Problem details.
What is needed is the number of lines in the data below that include "circle", stated by itself.

Stored data.
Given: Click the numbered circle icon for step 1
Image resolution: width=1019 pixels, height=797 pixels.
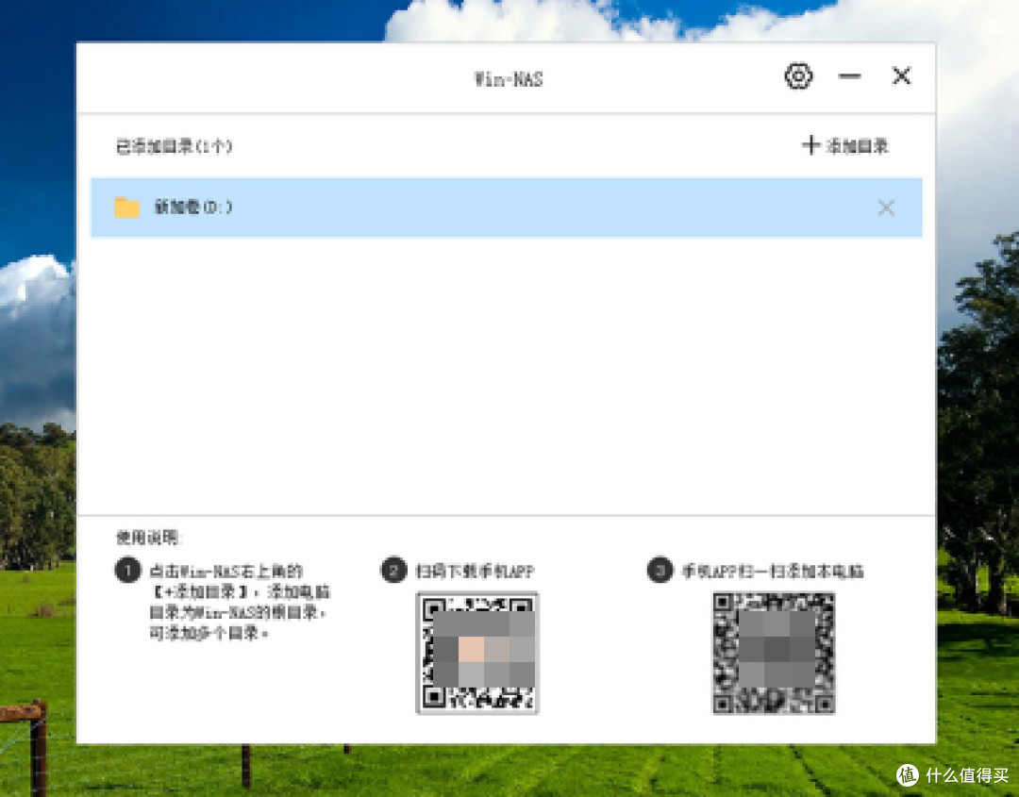Looking at the screenshot, I should point(127,571).
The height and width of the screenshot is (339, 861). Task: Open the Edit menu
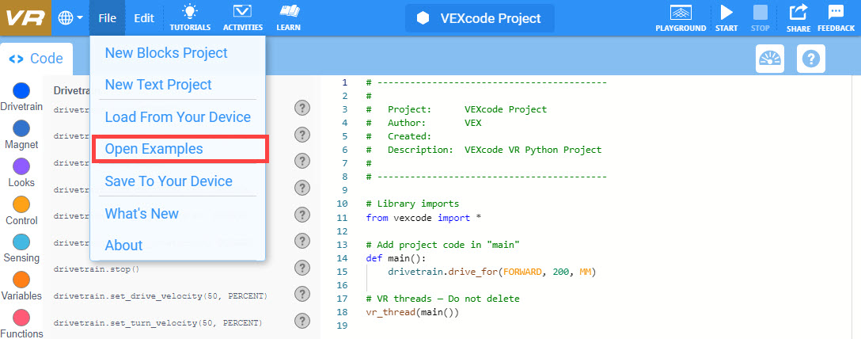click(x=144, y=17)
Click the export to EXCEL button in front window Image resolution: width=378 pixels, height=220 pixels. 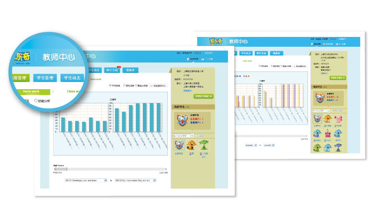(x=158, y=85)
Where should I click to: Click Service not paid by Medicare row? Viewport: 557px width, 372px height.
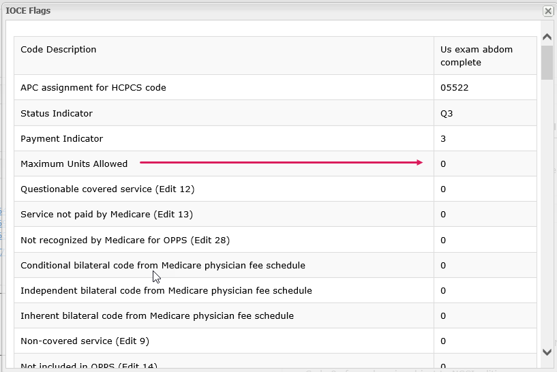tap(106, 214)
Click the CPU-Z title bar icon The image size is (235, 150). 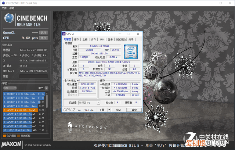pyautogui.click(x=65, y=34)
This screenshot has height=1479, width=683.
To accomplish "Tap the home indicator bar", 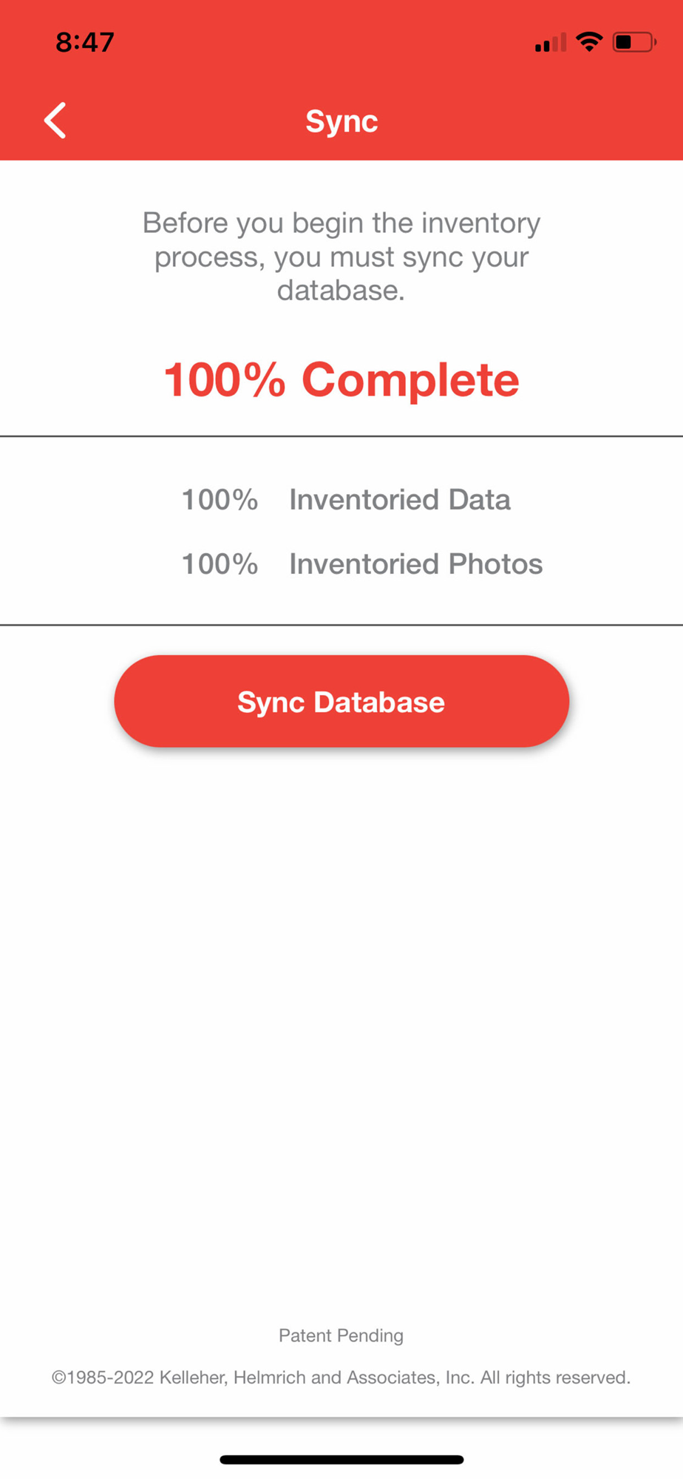I will [342, 1459].

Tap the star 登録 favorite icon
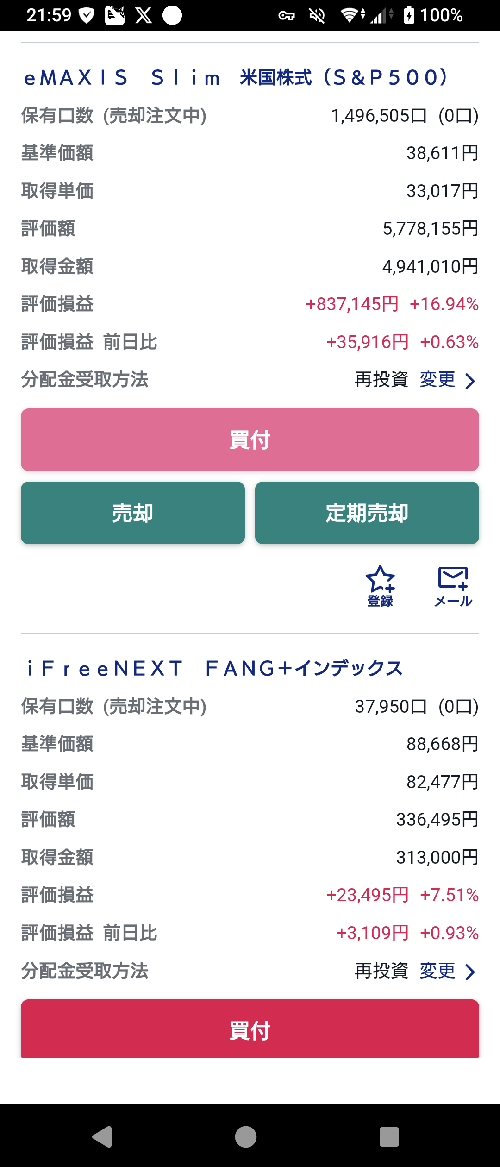380,586
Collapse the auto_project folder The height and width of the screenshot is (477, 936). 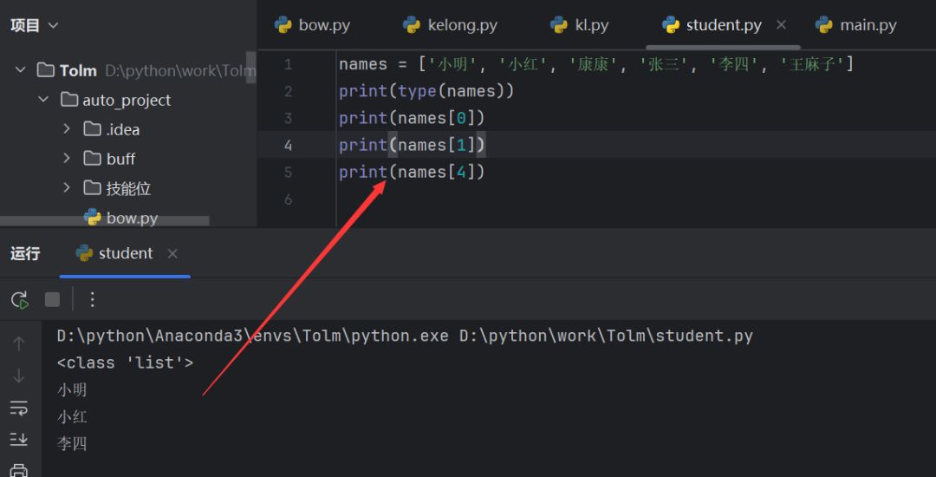tap(43, 100)
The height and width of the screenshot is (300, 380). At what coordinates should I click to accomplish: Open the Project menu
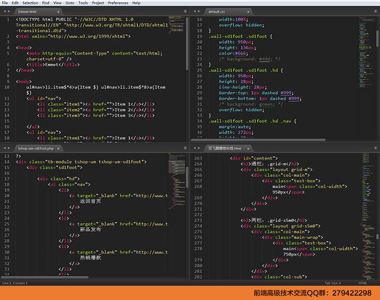point(98,3)
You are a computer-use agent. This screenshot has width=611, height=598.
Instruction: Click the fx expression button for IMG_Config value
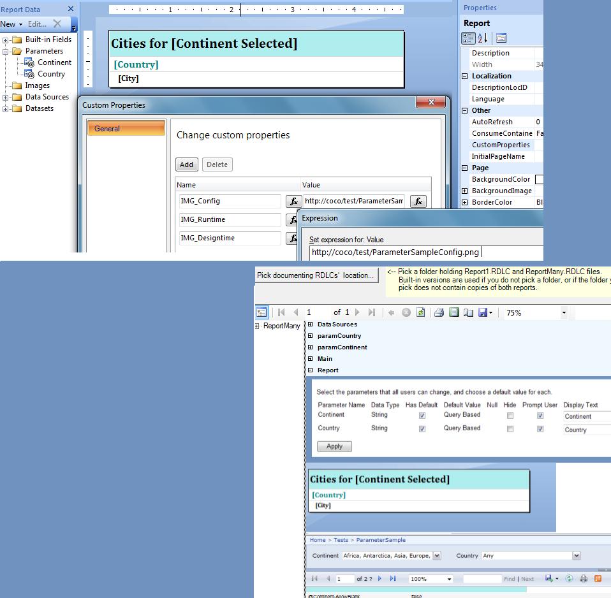click(418, 201)
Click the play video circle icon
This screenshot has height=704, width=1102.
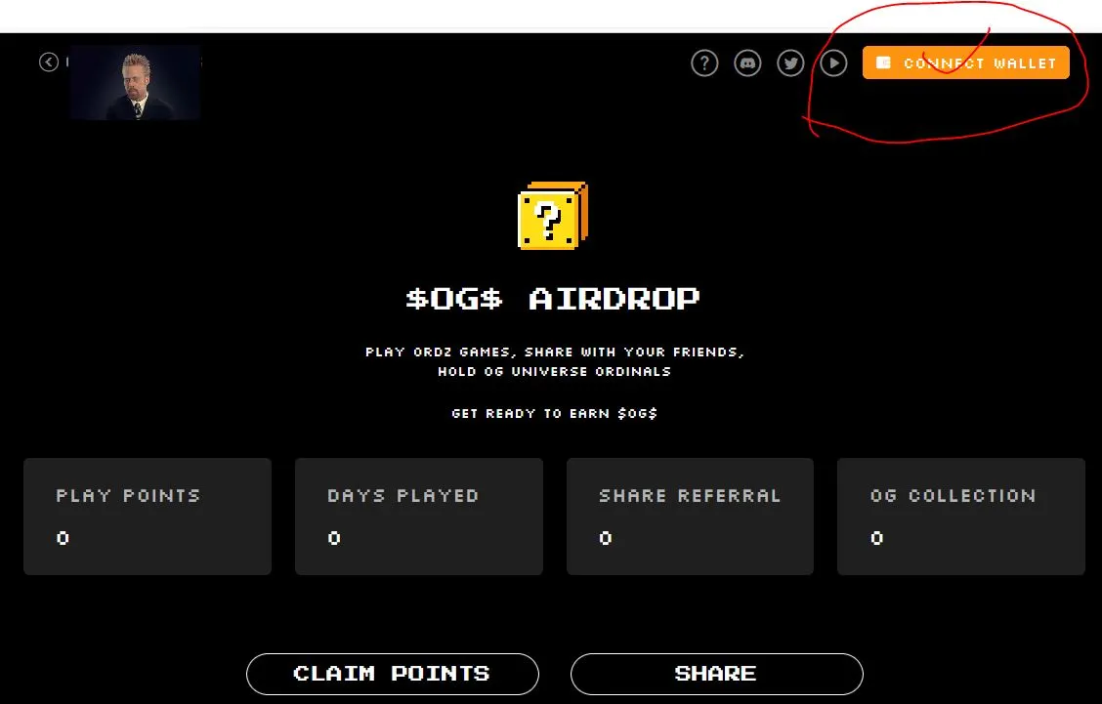click(833, 63)
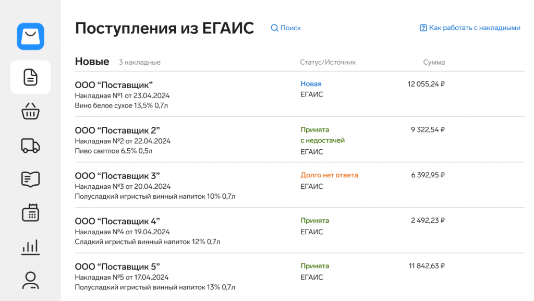Screen dimensions: 534x301
Task: Open the cash register calendar sidebar icon
Action: 30,213
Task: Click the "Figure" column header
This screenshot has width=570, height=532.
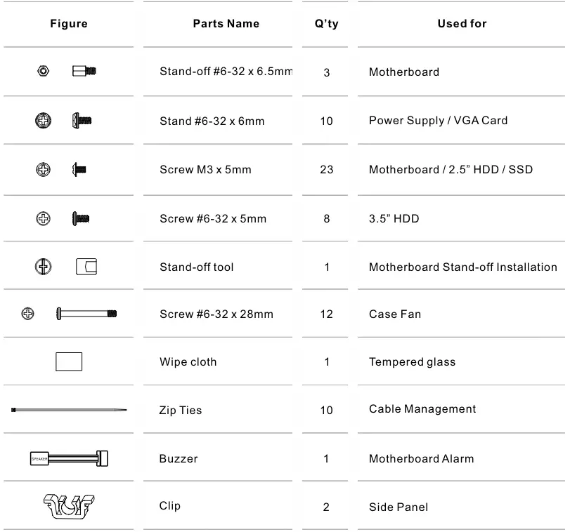Action: point(69,24)
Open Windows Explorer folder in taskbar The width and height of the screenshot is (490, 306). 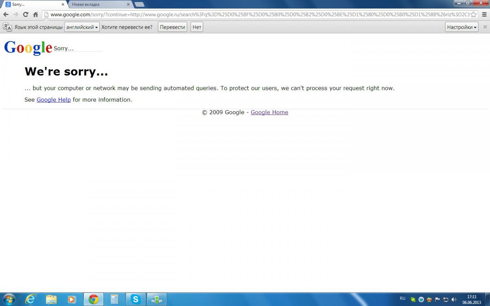[x=51, y=299]
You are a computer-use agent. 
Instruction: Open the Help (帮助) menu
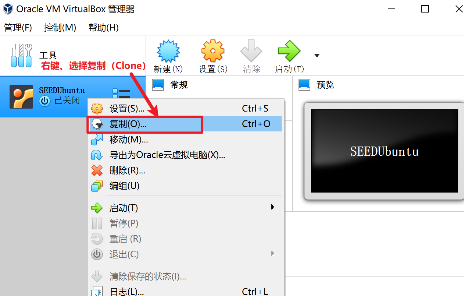[x=103, y=28]
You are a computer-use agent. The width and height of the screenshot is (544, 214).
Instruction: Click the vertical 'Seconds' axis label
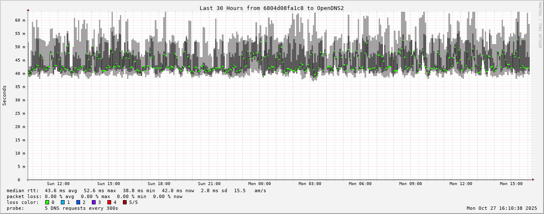pyautogui.click(x=5, y=95)
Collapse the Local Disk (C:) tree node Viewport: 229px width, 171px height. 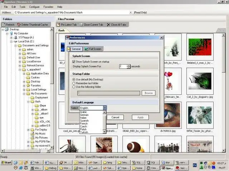[11, 41]
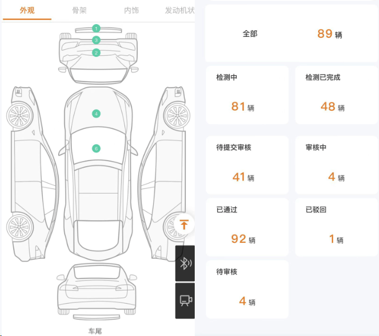Open the 检测中 81 辆 card

tap(247, 95)
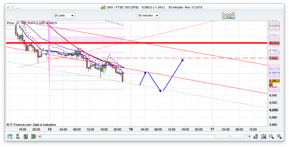Viewport: 289px width, 147px height.
Task: Click the Monthly level label on price axis
Action: (x=274, y=43)
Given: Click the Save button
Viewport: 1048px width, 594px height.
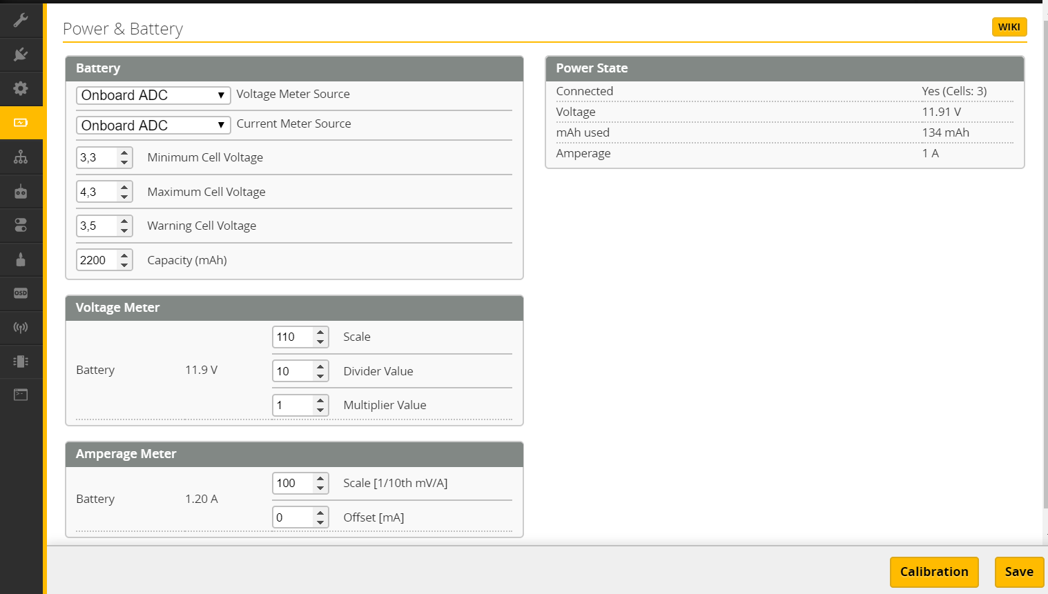Looking at the screenshot, I should [1018, 572].
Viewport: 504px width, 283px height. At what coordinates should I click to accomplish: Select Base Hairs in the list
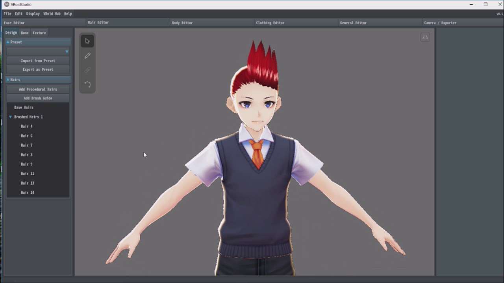coord(24,108)
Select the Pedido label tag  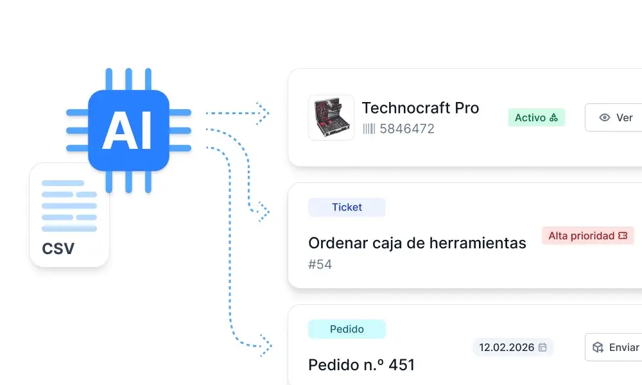point(347,329)
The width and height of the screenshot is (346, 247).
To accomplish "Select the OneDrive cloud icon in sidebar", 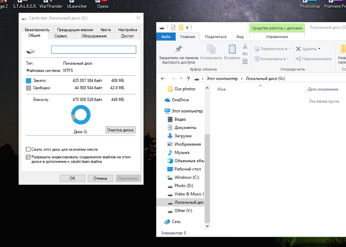I will pyautogui.click(x=167, y=99).
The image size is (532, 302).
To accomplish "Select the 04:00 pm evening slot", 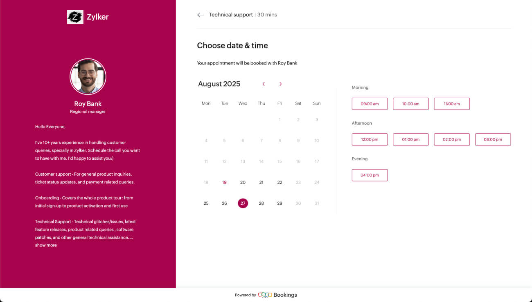I will pos(370,175).
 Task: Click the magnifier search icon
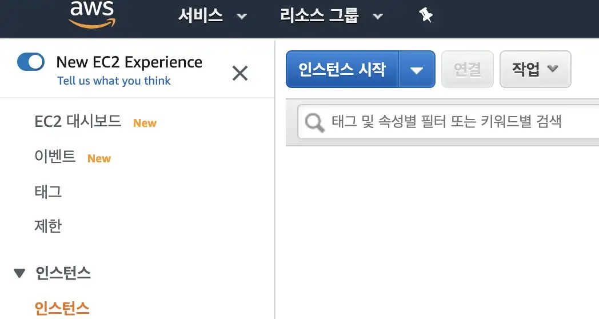click(x=314, y=123)
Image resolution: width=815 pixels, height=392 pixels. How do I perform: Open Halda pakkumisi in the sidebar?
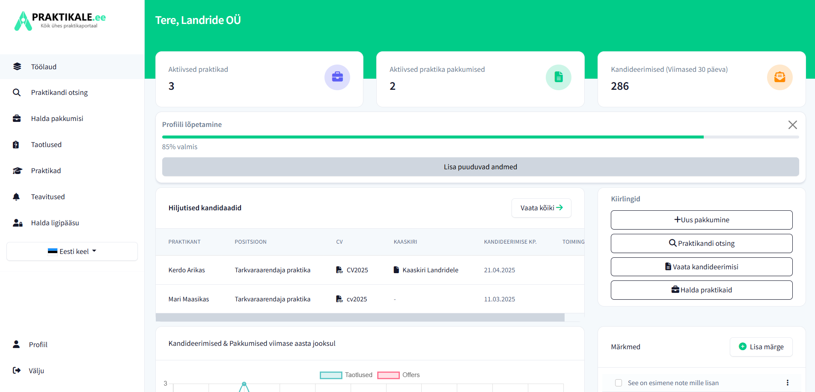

Exercise response.
2